The United States must learn to defend against uncertainty. There is no way to predict the probable nature of the threat that can be firmly rooted in either an analysis of past patterns of attack, or a clearly identifiable threat from specific countries or foreign and domestic extremists. Furthermore, U.S. planning and analysis often tends to react to an emotive and generic approach to terrorism, and/or generalize from patterns and incidents that simply do not justify such generalizations. There has been only limited, sporadic efforts to develop national net assessments of the threat posed by foreign terrorism and no matching effort to create comprehensive net assessment of domestic threats.

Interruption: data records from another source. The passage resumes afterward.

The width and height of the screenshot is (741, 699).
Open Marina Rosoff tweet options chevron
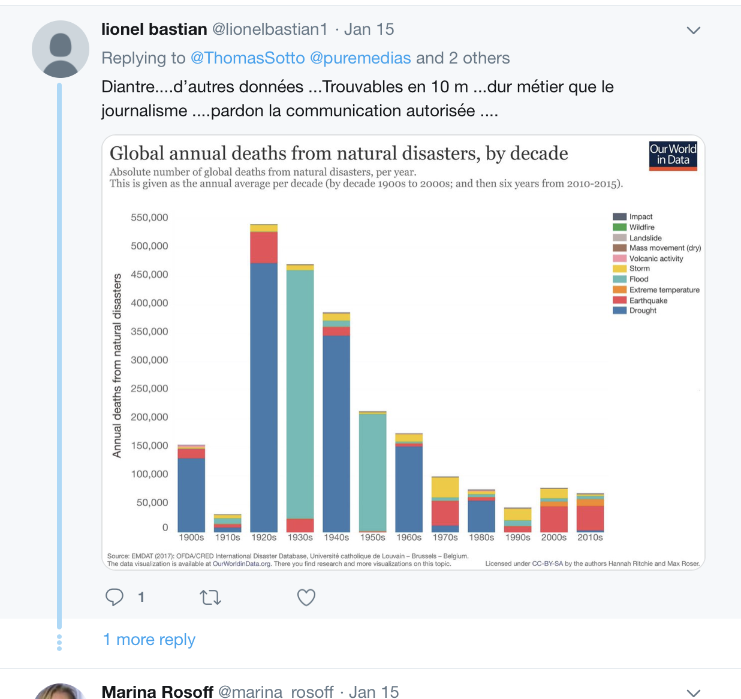point(694,693)
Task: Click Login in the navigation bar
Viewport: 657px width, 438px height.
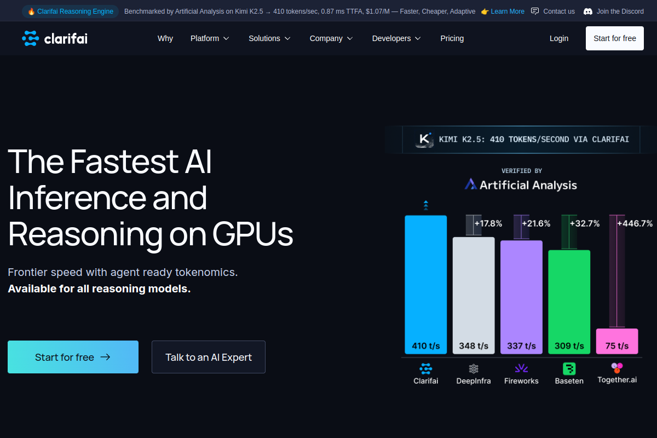Action: 559,38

The net assessments that have addressed foreign terrorism have generally failed to address higher levels of asymmetric warfare and to provide any net technical assessment of how methods of attack may evolve in the future and what technology can do to improve defense.

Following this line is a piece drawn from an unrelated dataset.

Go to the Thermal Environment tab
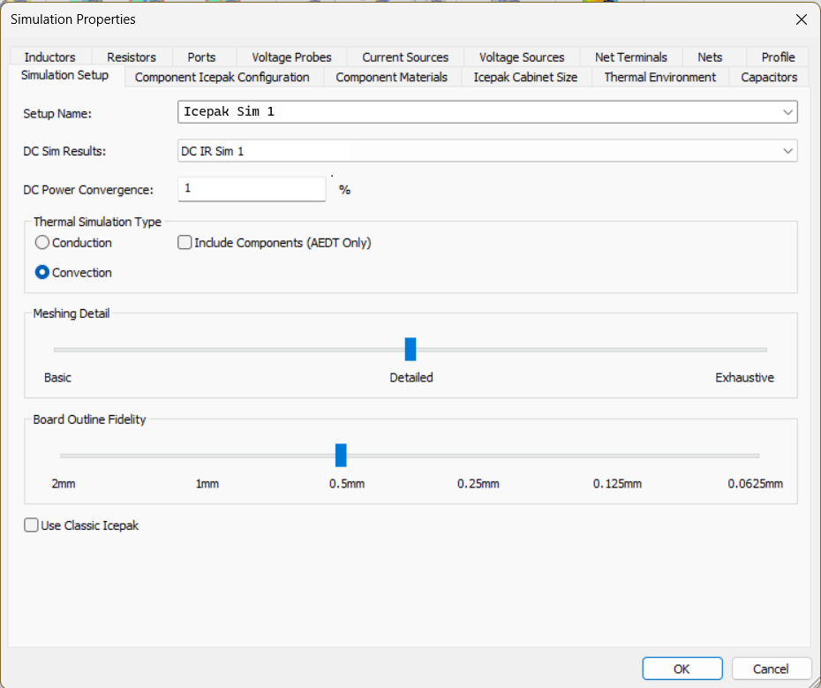Viewport: 821px width, 688px height. (659, 78)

Many elements of the U.S. government seem to find it difficult to accept the fact that asymmetric warfare is only illegal or illegitimate in the eyes of those who do not need to use such tactics, or find them to be the most effective form of attack, and the fact that the future threat posed by covert or proxy attacks by state actors may be at least as important, and far more lethal, than the threat posed by foreign and domestic terrorist-extremist groups and individuals.
With the exception of the DOD and the Central Intelligence Agency (CIA), the U.S. government tends to use a relatively narrow definition of the word “terrorism” based on the currently most probable threats rather than examine the full range of possible asymmetric threats and consider how they may evolve over time. This focus on a narrow definition of “terrorism” has three major negative side effects: First, the threat analysis and characterization is based on the idea that the threat to the U.S. homeland comes only from illegal or illegitimate actors, driven largely by extreme political or ideological motives. Second, it leads federal planners to downplay or ignore the risk that governments may launch covert CBRN attacks against the United States or use proxies to do so, giving “terrorists” an access to far more sophisticated weapons than would otherwise be the case. And finally, it leads many agencies to define threats in terms of attacks that would produce limited to moderate casualties, with ten thousand deaths or less. The term “terrorism” has often been taken to imply attacks by small groups or independent organizations, rather than attacks by well-organized, nonstate actors or asymmetric warfare by states. This problem is compounded by the fact that federal agencies use different definitions of terrorism.